Embezzlement was created by the English legislature, which designated specific persons who might be liable for the offense. These were essentially persons entrusted with another's property, such as agents, attorneys, bankers, and corporate officers.
The English definition of the offense is followed in the United States. Statutes do not usually list the persons who might be liable but, instead, generally describe the offender as a person entrusted with, or in possession of, another's property."
This is corporate corruption in its most highly developed state. Monies are not embezzled secretly, but are rather misappropriated in gigantic quantities right in front of everyone's noses under the cover of legitimacy.
It is a nearly foolproof scam for the inner circle of bankers - who are aided by the incompetent ignorance of many of the popularly elected - and increasingly ill-qualified - representatives in Congress, who sometimes seem to prefer to waste their time on religious rather than secular issues or, for example, on senselessly grilling Supreme Court nominees ad nauseam rather than properly legislating the nation's affairs.

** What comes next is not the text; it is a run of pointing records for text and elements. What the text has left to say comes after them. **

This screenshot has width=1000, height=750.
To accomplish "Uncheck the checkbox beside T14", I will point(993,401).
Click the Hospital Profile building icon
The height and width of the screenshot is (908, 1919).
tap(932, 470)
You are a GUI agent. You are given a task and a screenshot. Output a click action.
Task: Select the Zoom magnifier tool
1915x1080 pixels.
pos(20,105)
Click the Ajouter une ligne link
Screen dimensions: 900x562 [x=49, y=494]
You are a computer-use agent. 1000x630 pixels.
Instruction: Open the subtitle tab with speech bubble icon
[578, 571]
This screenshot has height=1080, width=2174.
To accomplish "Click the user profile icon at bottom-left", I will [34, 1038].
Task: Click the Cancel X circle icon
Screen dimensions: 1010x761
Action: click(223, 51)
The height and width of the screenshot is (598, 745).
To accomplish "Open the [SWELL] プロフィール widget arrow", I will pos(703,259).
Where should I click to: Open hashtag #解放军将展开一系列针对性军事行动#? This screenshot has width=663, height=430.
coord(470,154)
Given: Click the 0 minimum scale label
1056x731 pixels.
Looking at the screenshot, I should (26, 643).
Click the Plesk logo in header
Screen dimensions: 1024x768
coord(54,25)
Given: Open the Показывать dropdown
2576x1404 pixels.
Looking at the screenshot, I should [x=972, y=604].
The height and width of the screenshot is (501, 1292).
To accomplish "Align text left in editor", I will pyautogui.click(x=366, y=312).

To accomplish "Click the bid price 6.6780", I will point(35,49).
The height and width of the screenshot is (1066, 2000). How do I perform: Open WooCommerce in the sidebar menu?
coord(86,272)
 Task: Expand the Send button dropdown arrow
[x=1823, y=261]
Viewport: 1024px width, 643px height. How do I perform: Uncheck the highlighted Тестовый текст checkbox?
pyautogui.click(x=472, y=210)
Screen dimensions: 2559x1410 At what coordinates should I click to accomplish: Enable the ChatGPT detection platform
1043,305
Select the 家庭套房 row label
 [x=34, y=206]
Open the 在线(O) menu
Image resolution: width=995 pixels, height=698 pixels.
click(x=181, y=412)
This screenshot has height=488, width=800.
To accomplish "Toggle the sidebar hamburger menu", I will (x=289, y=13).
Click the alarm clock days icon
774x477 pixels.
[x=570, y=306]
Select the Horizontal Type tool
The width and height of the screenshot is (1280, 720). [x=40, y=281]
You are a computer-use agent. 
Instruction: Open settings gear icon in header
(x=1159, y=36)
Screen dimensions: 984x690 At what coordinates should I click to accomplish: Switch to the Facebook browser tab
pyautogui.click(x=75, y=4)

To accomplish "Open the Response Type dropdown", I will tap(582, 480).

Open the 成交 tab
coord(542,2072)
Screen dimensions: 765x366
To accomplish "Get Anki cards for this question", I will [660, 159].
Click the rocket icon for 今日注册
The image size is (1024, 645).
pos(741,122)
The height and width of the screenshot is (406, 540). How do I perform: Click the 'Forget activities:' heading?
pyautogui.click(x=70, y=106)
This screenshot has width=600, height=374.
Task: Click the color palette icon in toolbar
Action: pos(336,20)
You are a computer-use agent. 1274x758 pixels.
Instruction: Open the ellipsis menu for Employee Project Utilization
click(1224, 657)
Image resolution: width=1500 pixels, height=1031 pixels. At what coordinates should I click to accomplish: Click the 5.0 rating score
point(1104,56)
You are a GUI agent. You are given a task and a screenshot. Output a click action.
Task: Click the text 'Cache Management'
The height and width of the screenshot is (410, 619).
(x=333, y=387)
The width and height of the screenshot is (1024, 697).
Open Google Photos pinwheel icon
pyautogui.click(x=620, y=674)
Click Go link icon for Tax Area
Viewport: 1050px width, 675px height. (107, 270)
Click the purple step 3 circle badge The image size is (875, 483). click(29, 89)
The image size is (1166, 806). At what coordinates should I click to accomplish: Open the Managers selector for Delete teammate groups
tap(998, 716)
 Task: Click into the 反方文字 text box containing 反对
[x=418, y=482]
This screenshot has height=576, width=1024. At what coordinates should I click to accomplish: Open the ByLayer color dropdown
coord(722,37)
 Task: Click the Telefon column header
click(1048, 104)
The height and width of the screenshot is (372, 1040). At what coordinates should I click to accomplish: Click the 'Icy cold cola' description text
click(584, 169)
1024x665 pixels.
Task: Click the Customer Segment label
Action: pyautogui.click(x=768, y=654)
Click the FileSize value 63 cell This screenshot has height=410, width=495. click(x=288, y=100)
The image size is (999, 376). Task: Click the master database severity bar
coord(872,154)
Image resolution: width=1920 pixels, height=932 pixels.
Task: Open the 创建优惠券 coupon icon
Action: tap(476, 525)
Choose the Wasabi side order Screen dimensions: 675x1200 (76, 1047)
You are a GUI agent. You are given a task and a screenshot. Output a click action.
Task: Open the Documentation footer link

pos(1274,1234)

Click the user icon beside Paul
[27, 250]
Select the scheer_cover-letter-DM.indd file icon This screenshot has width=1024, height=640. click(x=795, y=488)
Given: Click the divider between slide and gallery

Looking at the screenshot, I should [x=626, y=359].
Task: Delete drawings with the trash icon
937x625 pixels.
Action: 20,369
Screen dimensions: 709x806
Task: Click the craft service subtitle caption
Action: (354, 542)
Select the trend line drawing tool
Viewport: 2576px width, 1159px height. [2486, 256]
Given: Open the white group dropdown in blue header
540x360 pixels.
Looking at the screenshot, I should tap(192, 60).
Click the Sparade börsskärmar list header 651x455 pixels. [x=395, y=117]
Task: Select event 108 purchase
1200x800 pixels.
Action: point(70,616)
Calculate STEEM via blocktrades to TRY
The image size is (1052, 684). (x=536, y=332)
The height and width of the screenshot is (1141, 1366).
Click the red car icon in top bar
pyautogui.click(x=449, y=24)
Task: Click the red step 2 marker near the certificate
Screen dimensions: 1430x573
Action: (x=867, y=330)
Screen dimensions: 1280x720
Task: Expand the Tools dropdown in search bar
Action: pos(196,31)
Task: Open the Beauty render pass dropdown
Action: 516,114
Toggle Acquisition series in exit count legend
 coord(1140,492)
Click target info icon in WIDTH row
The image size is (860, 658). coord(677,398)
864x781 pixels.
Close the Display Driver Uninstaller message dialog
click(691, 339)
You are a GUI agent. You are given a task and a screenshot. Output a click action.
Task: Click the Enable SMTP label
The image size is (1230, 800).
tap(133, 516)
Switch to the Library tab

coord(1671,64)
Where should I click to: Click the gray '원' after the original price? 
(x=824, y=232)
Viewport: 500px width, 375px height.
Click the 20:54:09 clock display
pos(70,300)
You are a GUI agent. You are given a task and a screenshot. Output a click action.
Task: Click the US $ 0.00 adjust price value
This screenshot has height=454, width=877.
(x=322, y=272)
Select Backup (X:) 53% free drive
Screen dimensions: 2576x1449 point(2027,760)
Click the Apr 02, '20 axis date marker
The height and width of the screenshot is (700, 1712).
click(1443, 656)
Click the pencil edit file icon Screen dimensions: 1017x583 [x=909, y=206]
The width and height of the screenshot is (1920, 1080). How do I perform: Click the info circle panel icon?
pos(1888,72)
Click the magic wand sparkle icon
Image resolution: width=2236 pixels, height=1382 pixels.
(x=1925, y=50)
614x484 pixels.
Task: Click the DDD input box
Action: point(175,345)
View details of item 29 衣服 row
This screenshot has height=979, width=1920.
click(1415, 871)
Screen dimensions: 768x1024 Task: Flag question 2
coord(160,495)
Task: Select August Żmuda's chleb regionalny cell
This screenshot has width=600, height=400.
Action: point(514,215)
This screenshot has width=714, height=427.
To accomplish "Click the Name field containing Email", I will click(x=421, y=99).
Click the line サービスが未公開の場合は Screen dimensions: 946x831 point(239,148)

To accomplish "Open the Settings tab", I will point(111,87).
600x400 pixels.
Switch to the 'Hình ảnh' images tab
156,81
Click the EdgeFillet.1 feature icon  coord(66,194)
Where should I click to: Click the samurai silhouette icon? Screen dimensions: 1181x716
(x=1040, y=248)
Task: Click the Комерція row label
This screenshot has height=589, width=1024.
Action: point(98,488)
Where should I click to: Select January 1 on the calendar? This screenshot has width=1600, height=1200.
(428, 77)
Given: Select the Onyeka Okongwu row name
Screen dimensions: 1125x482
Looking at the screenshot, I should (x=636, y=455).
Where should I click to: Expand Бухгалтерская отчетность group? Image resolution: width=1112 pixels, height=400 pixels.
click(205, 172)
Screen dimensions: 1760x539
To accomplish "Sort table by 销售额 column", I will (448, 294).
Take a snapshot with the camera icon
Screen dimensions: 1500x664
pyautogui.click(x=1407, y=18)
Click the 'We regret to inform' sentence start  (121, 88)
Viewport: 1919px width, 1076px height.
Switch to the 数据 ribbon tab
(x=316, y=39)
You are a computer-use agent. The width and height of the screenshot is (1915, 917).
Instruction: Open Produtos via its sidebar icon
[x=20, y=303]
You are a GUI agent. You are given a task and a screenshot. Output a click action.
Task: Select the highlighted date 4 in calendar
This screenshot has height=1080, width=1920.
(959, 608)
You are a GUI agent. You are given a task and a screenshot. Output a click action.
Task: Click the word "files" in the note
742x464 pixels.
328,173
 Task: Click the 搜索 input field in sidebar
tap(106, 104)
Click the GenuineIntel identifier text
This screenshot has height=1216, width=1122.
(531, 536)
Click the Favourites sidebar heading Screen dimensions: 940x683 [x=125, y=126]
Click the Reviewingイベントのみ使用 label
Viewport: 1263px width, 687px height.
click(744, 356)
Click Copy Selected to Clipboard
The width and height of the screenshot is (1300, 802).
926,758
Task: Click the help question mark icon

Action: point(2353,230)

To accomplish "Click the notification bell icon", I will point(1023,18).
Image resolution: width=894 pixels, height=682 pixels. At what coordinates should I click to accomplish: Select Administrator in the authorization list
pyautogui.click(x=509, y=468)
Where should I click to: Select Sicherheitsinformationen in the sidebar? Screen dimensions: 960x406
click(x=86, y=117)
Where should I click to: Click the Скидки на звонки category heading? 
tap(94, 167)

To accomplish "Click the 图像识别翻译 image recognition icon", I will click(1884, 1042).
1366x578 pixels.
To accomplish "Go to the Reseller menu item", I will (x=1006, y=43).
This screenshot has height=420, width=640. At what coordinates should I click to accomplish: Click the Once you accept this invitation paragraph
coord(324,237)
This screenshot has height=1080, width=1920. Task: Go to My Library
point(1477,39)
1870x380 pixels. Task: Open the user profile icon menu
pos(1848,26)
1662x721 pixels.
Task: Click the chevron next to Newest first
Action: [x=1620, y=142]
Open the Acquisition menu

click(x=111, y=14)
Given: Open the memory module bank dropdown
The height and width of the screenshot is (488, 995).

Perhaps people in Congress should be given CLE lessons in the difference between true entrepeneurial capitalism - which should continue to be rewarded - and blatant bank theft - for which many of these bonus recipients should probably be compensated with a term in jail.
The odds that anything will improve in the near future are however quite small and all signs point toward the continued plundering of America by a small and rapacious minority of greedy yahoos (in the Gulliver Swift sense) and their clueless legislative and regulatory enablers.